• **WORK ITEM**: Rewrite everything from the line containing "Describe the element at coordinates (100, 584)" down to the last of the lines below, changing "screenshot" to "screen image" and keeping all else unchanged. Leave the pictures out.

+--

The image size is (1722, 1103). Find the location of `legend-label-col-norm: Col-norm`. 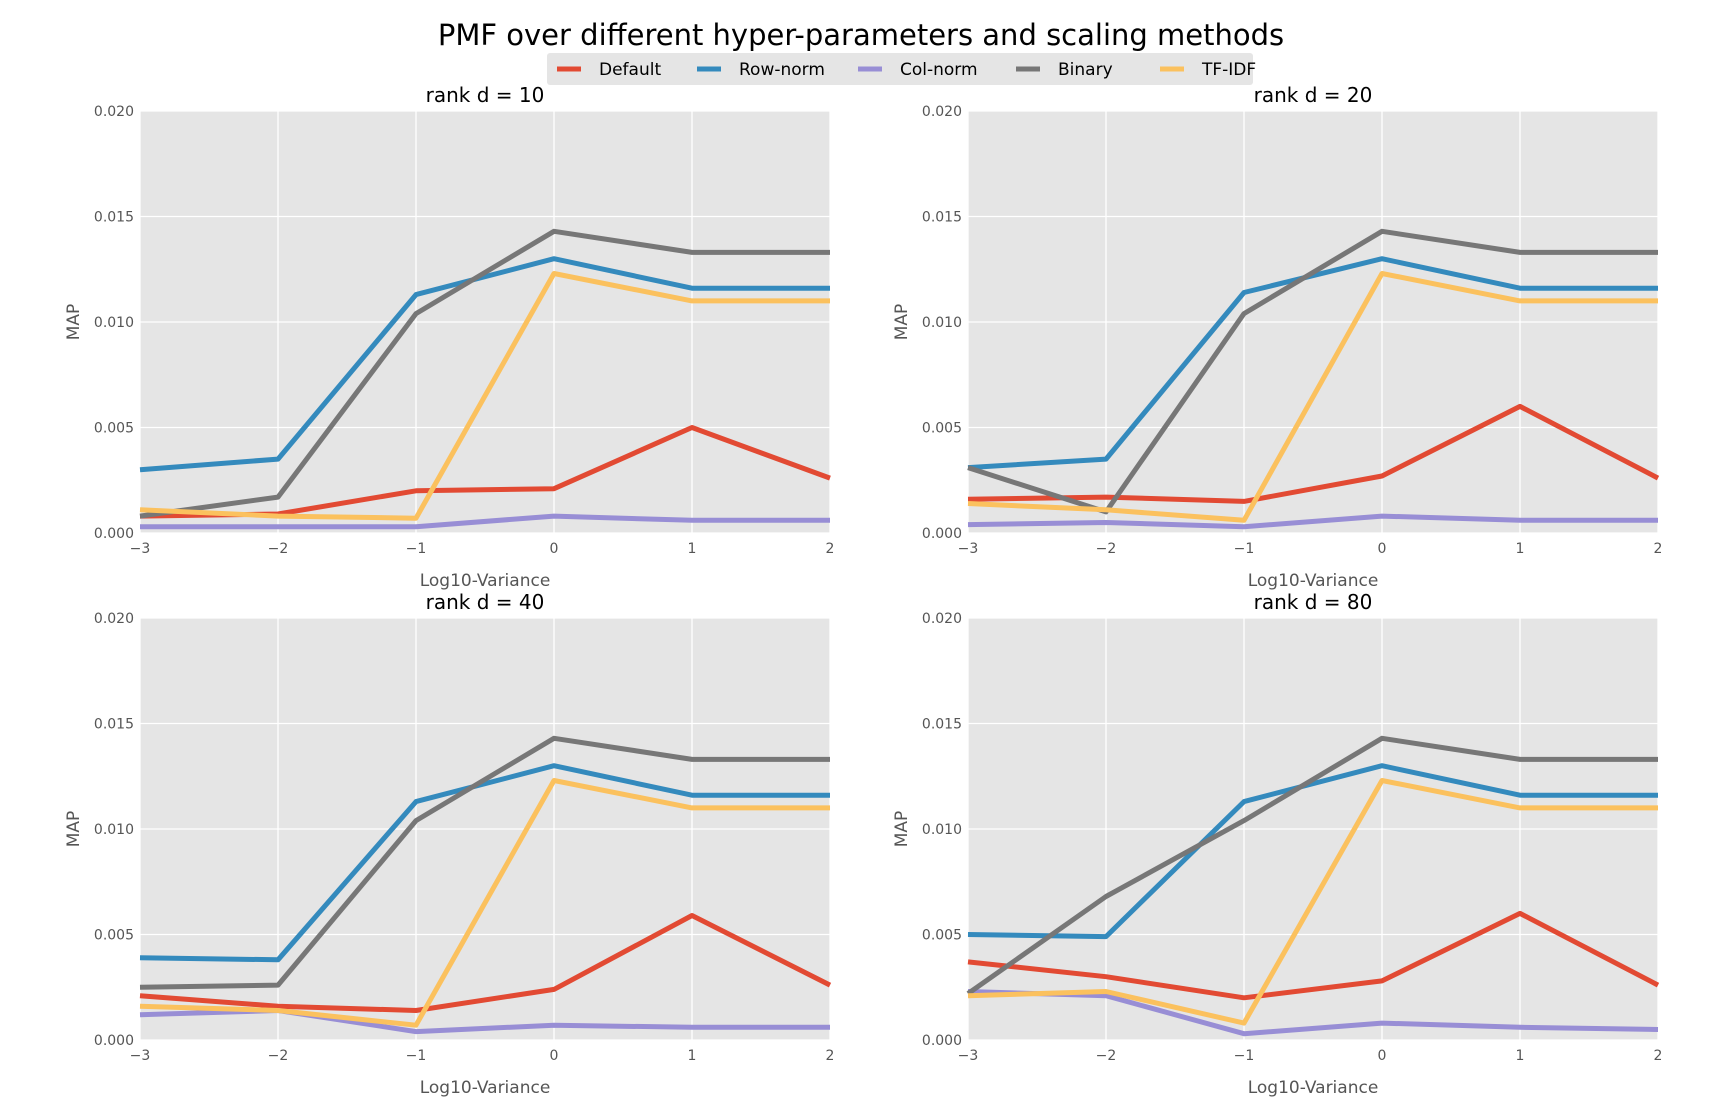

legend-label-col-norm: Col-norm is located at coordinates (939, 70).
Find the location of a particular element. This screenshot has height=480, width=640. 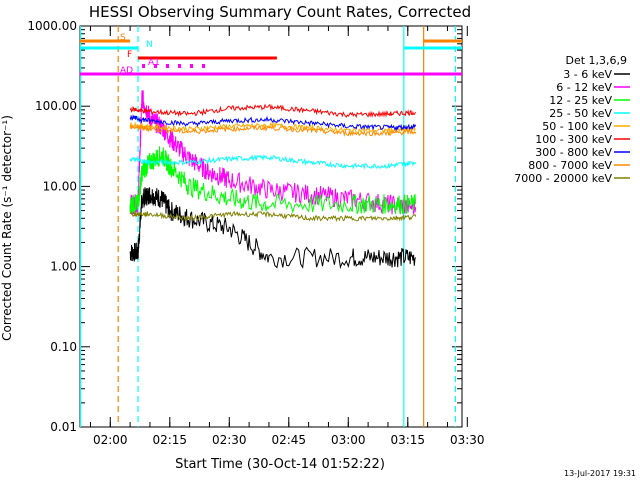

legend-label: 12 - 25 keV is located at coordinates (580, 100).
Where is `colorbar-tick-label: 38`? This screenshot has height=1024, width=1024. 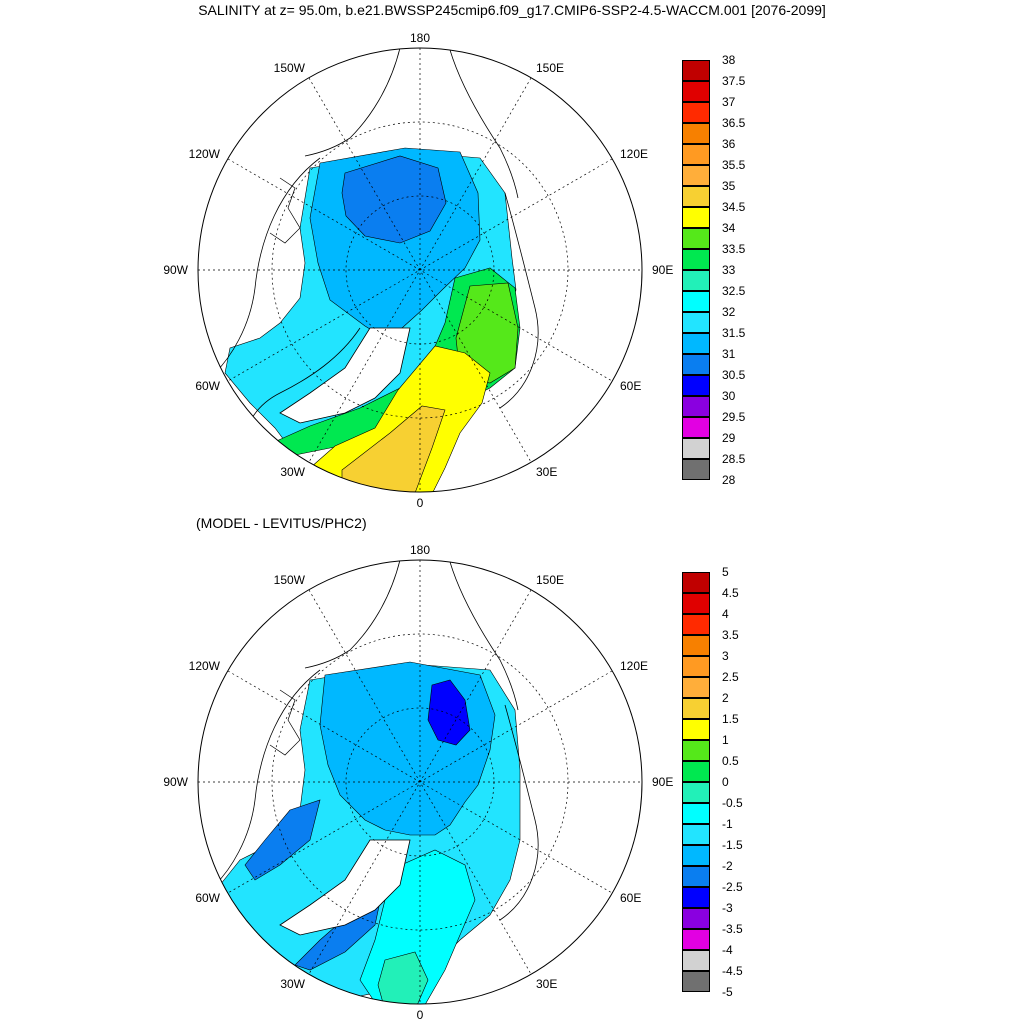 colorbar-tick-label: 38 is located at coordinates (729, 60).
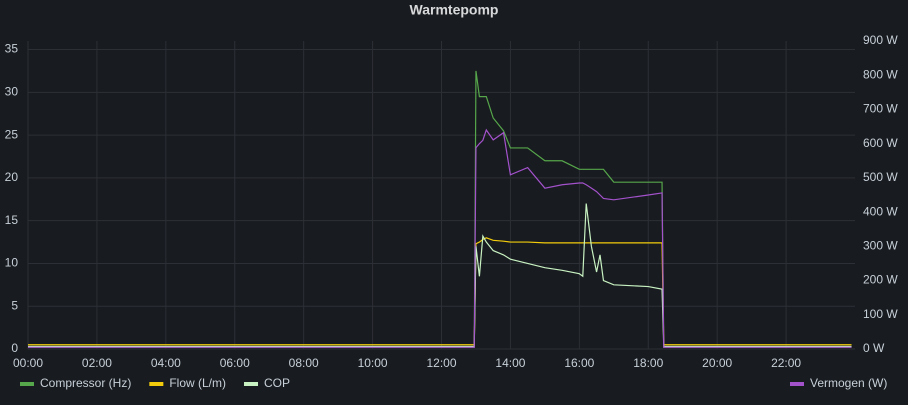 Image resolution: width=908 pixels, height=405 pixels. Describe the element at coordinates (198, 383) in the screenshot. I see `legend-label: Flow (L/m)` at that location.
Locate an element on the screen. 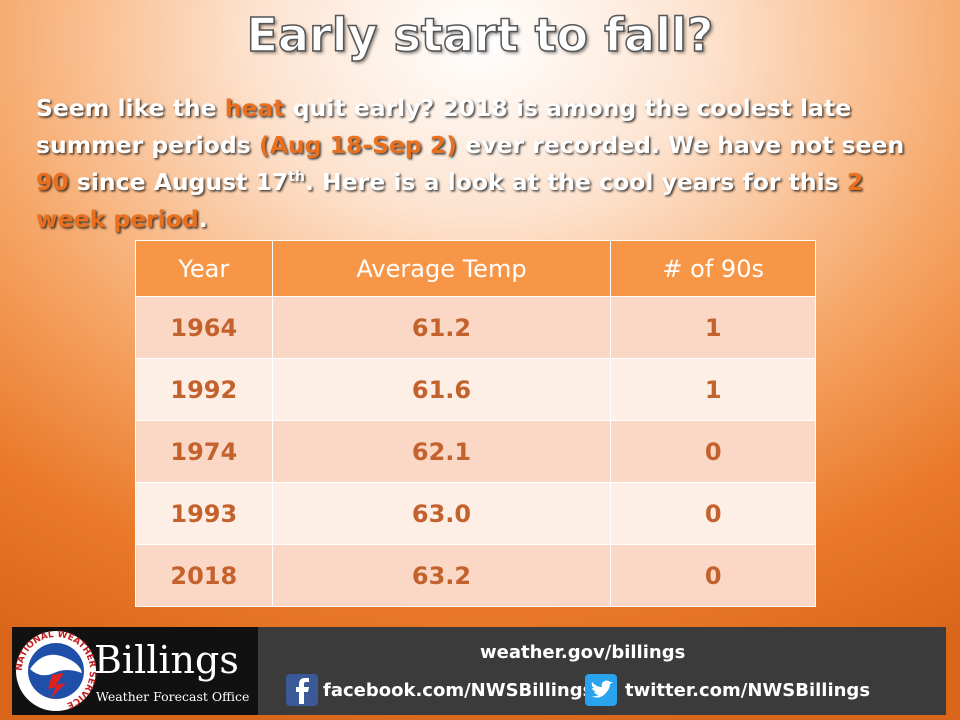 The width and height of the screenshot is (960, 720). intro-segment: 2 week period is located at coordinates (450, 200).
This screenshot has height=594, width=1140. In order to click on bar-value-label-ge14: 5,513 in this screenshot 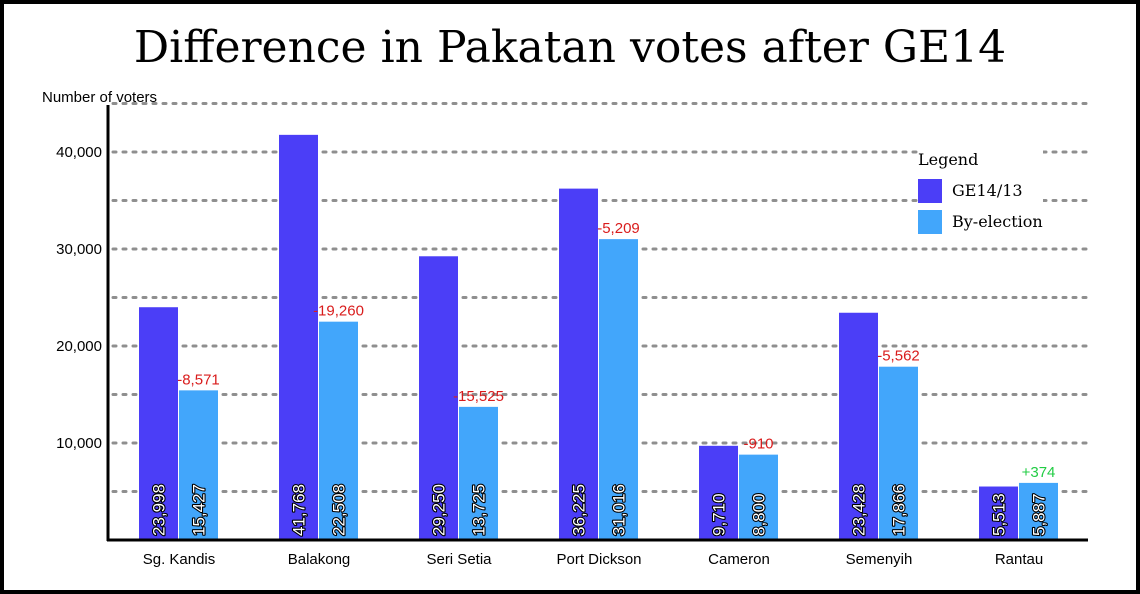, I will do `click(1000, 514)`.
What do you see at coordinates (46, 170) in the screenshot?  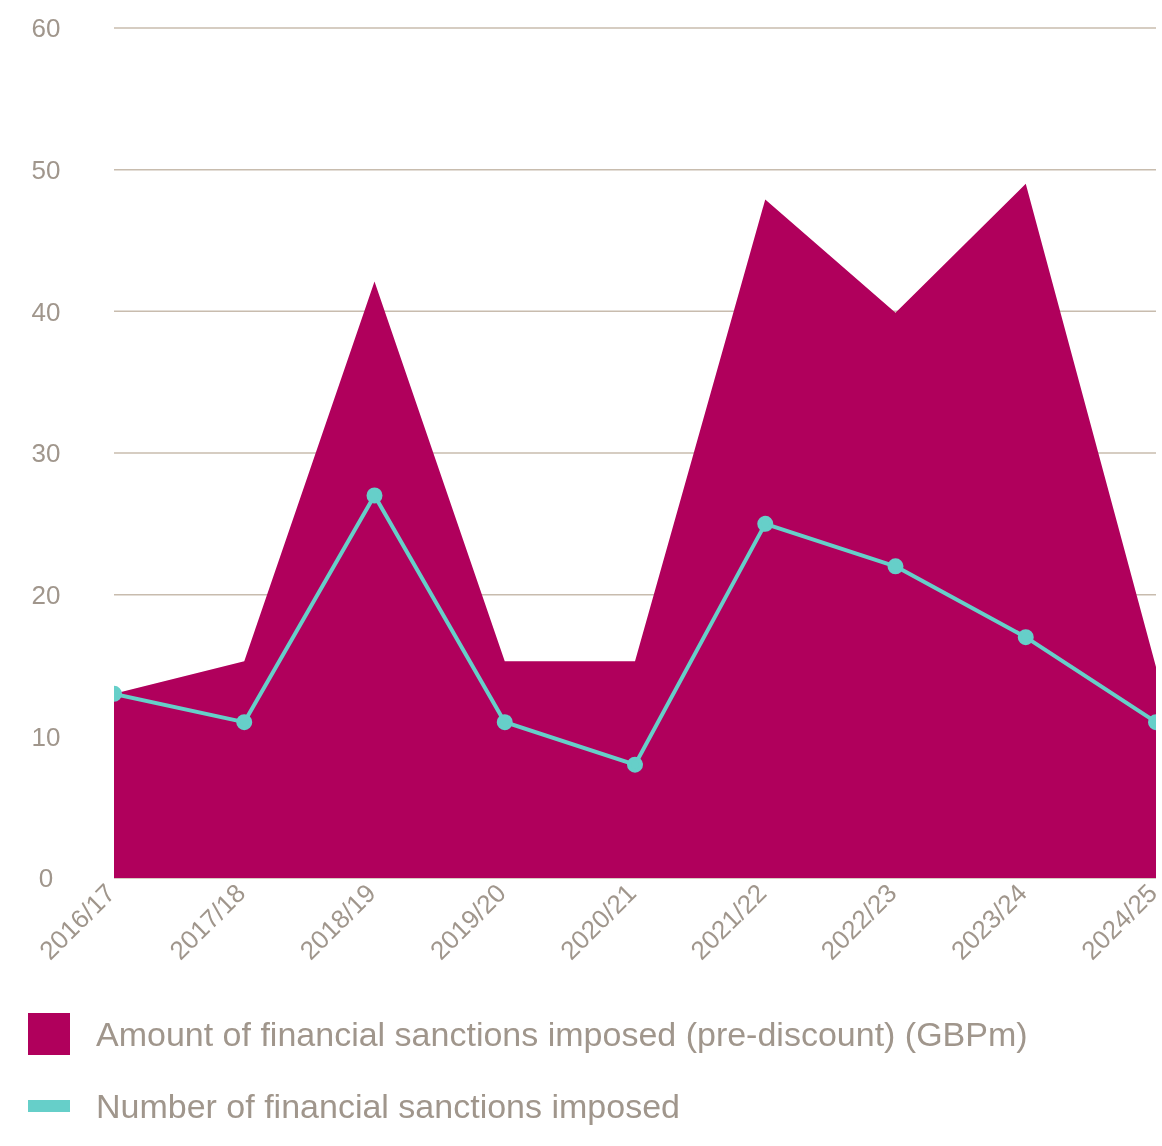 I see `y-tick-label: 50` at bounding box center [46, 170].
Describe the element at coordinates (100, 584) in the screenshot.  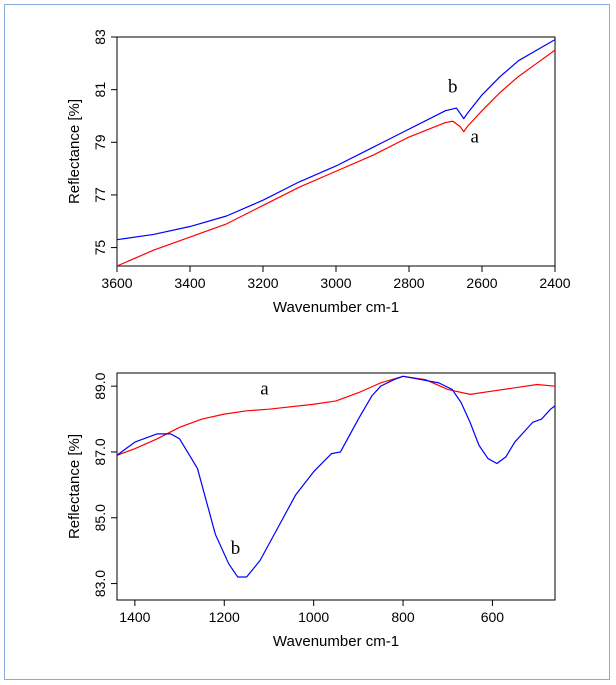
I see `y-tick-label: 83.0` at that location.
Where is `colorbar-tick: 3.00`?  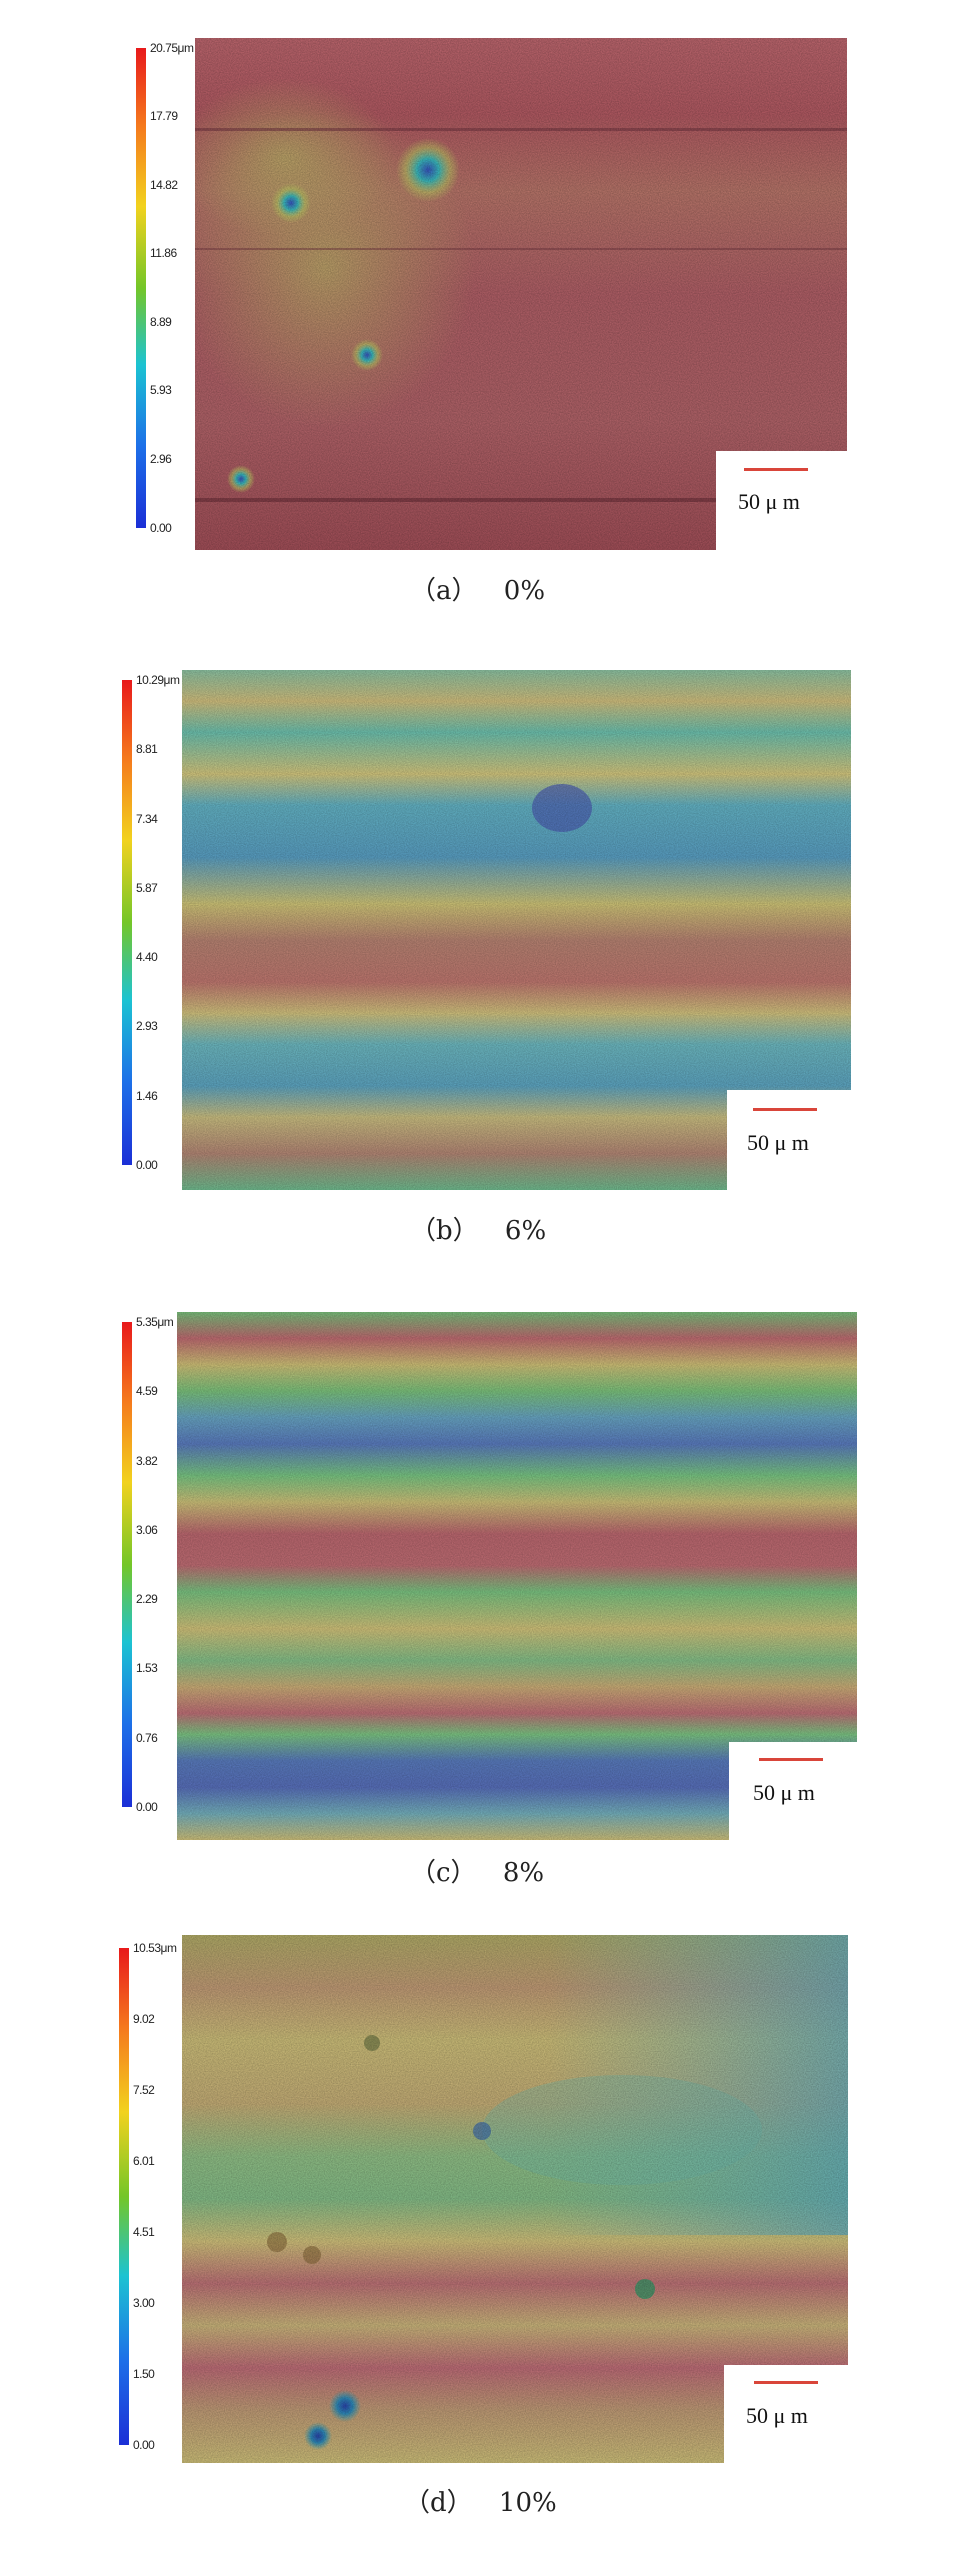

+--

• **RESULT**:
Describe the element at coordinates (100, 584) in the screen image.  
I see `y-tick-label: 83.0` at that location.
Where is `colorbar-tick: 3.00`?  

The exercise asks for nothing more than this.